Academics, experts and key stakeholders explore the policies and practices needed to improve the quantity and quality of apprenticeships for young people
Date: 01/03/16 Duration: 00:18:24
Last year, the Government pledged to create 3 million apprenticeships over the course of the next parliament. These schemes represent big opportunities for businesses; young people bring with them new ideas and innovation and the chance for businesses to develop the specific skills and capabilities they need. But integrating young people into the workplace has its challenges too.
In this podcast we talk to Aileen Randhawa, HR Director MBDA about how they have developed their highly sought-after apprenticeship scheme, and we catch up with Aaron Saxton, Director of Training at UKFast along with three of his apprentices for a view of their vibrant apprenticeship scheme from the inside out.
How does your organisation develop its young talent? Join in the discussion on Twitter @CIPD using the hashtag #cipdpodcasts.
View the full podcast transcript
YP: Looks like something from NASA there's about ten screens there all with different graphs.
Philippa Lamb: This is an employee in his first year at UKFast, an internet hosting company in Manchester.
YP: And that's where we spend a decent amount of time. PL: He joined UKFast as an apprentice, straight out of school aged 16.
YP: And then as well as this room the tech floor upstairs, like a whole floor.
PL: Apprenticeships are a hot topic right now. The government has pledged to create three million of them and it’s hoping to see a big productivity gain for the UK economy in return, to the tune of £3.4bn over the next decade. The challenge for employers is how to find, integrate and support all that young talent.

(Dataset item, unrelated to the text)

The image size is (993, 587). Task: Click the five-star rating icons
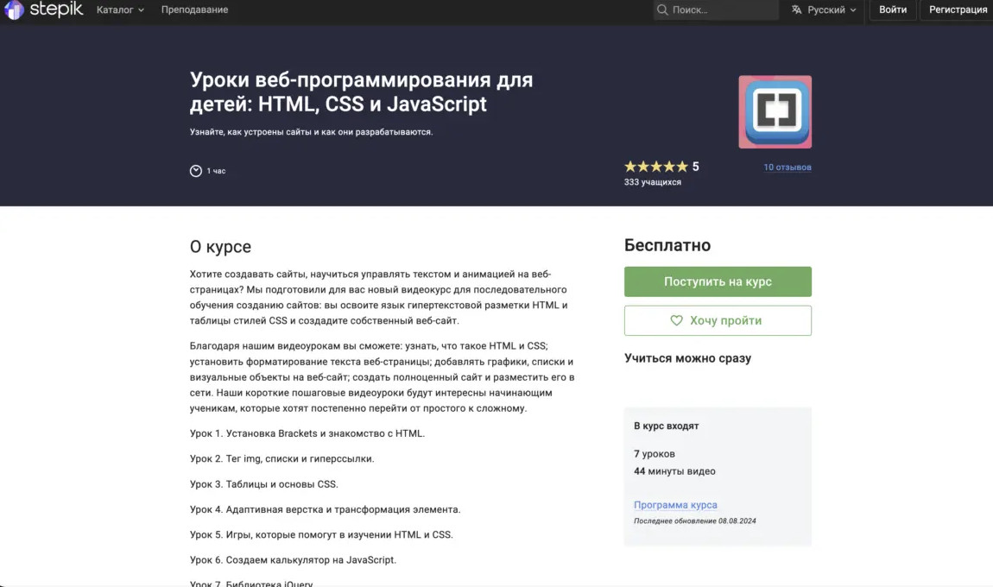point(656,167)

Aaron Saxton: We have 17, we’re hovering around 10% of our workforce have come directly out of education into an apprenticeship programme here.
PL: Aaron Saxton is director of training and education at UKFast. He used to be a teacher and now he heads up the apprenticeship scheme.

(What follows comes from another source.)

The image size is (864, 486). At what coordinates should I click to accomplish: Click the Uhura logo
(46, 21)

AS: And we’re growing that but we won't dilute the quality of what we deliver. This isn’t about farming out and just growing talent for growing talent’s sake, this is about investing in the future of your workforce, filling the skills gap and providing young people with a real career.
PL: So there's a lot of truisms around about young workers isn’t there and what everyone says is they’re digitally savvy and sometimes they’re a bit unreliable and sometimes they can be a bit useless for about the first year or two. And that's mostly what people say about young workers.
AS: And I don't know why we tarnish young people with this sort of negativity about what they’ll add to a business. For us here, and I think it’s very important that everybody across the UK, understands the value of having this eagerness, this appetite for development, this passion that you can't buy that. So for us yeah naturally, like as any developing young person they need to learn and develop.
PL: The UKFast offices are a riot of colour with a work hard/play hard ethic. There's a games console den, a gym, ping pong and pool tables. All in all it’s a mecca for youngsters.
YP: Yeah I play a lot of ping pong, usually a daily thing. Lunch and breaks as well.
PL: Isn’t it a bit tempting to spend all your time in there gaming? YP: Er, yeah can be. I mean you manage your own time really, you can play pool; go in the gym for half an hour or whatever.
PL: Do you play a lot of pool?
YP: Yeah I play it; it’s quite competitive, especially between us new apprentices. It recharges you if anything. I mean me and Adam we had a problem the other day on one of my servers and we came down, played a game of pool, talked about what we had to do and then we thought, ‘Hang on we’ve got it!’ went back upstairs, did it and it worked. So that's good it gets you going.
PL: Young people of course are endlessly varied but as Aaron told me employing 16 year olds does bring with it its own set of particular requirements.
AS: Actually managing young people will sometimes, or often, be very different to managing an adult. And they have different needs and different requirements.
PL: What sort of things?
AS: Everything from technology with tech speech and various other things have actually demised and dissolved the quality of how young people communicate. So one of the challenges that we first broached was the softer skills in young people that those transferrable communication skills, how they articulate, how they write. So one thing we work quite strongly with, a lot of the team leaders, actually helping young people to develop with their voice, how they articulate, how they communicate, whether that be written or verbal communication.
PL: Okay and what about other specific challenges?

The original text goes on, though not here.